California has a new tool in the toolbox when it comes to remedies available for certain consumer protection law violations. The governor of California recently signed legislation adding the remedy of disgorgement for AG actions under false advertising and unfair competition laws (Consumer Laws), which would require a party to repay all amounts obtained through illegal or wrongful acts. In addition, the law created a Victims of Consumer Fraud Restitution Fund (Fund) to help make victims whole in consumer protection lawsuits brought by the California Attorney General. The Fund is funded through payments made by those who violate consumer protection laws, and not through taxes or fees charged to law-abiding businesses.

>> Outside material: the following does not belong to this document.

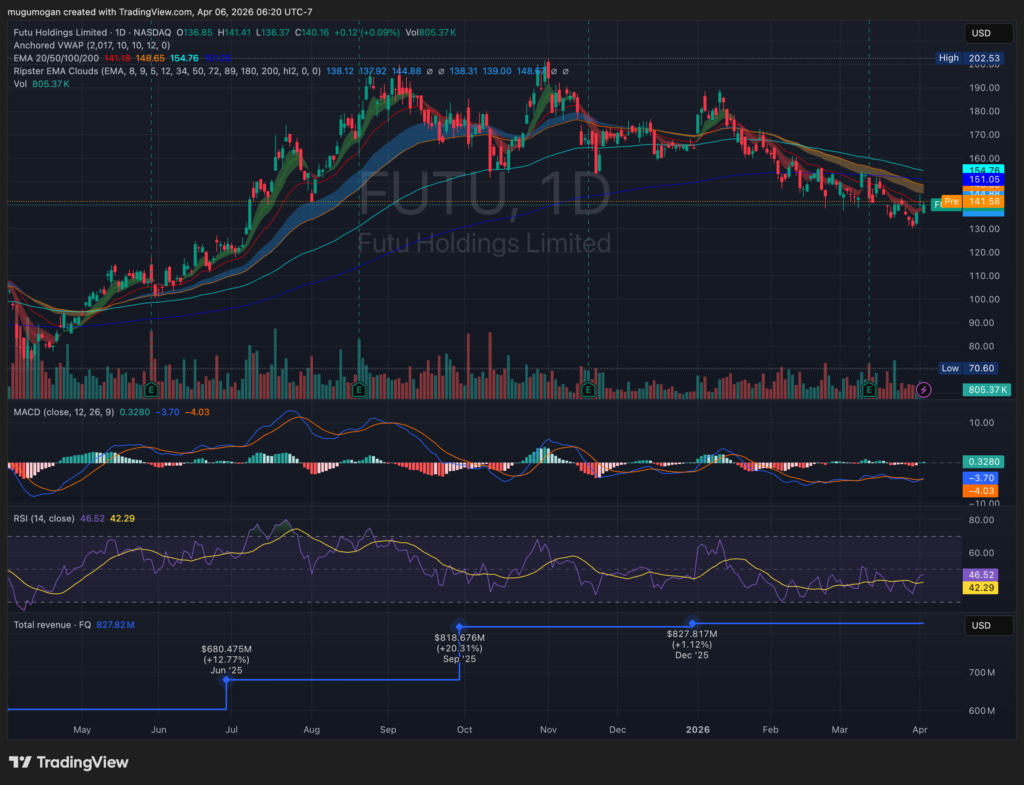Screen dimensions: 1024x785
Task: Open the USD currency dropdown on price chart
Action: pos(980,34)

Starting January 1, 2024, in an action brought by the California AG pursuant to Consumer Laws, the court can award disgorgement in addition to other remedies already provided for in those statutes, which include the often confused remedy of consumer restitution. The difference between the two remedies is one of focus; restitution focuses on how much the victims were harmed by the conduct, while disgorgement focuses on what the wrongdoer gained as a result of the illegal conduct. Of importance, disgorgement does not require a showing of the specific harmed consumers that need to be compensated, making it an attractive, flexible remedy for enforcers.

When determining whether to award disgorgement, the court shall take into account the amount of civil penalties and consumer restitution awarded, in addition to other appropriate factors.” Currently, the California AG has authority to seek civil penalties of $2500/violation. The funds recovered as disgorgement shall be deposited into the new Fund, established in the State Treasury. Monies in the Fund may, upon appropriation by the legislature, be used by the AG to provide restitution to victims of acts or practices for which consumer restitution has been ordered but not paid in an action brought by the AG pursuant to the Consumer Laws. Should the AG recover funds from a defendant after payment from the Fund has been made, the AG can reimburse the Fund.

California Attorney General Bonta sponsored this bill, declaring that it is a game changer and will allow consumers to get restitution when a business has been successfully prosecuted, but becomes insolvent. Companies should take note that the flexibility to obtain disgorgement will likely give California greater authority to obtain additional monetary recoveries in the state’s actions. Disgorgement however is specific to AG actions which necessarily excludes California District Attorney and private actions. Because a violation” for penalty purposes and appropriate factors” under the new statute are undefined, it will be worth watching how California wields this new source for payment when it comes to negotiating resolutions. We also note that several other state AGs already claim disgorgement authority (which the FTC currently lacks). See, e.g., New York and Texas.

As California is a very active state when it comes to consumer protection, one can assume that this new tool will be used to a great extent, and that California will want to quickly ensure that the Fund maintains a robust amount of money to be used in future enforcement matters.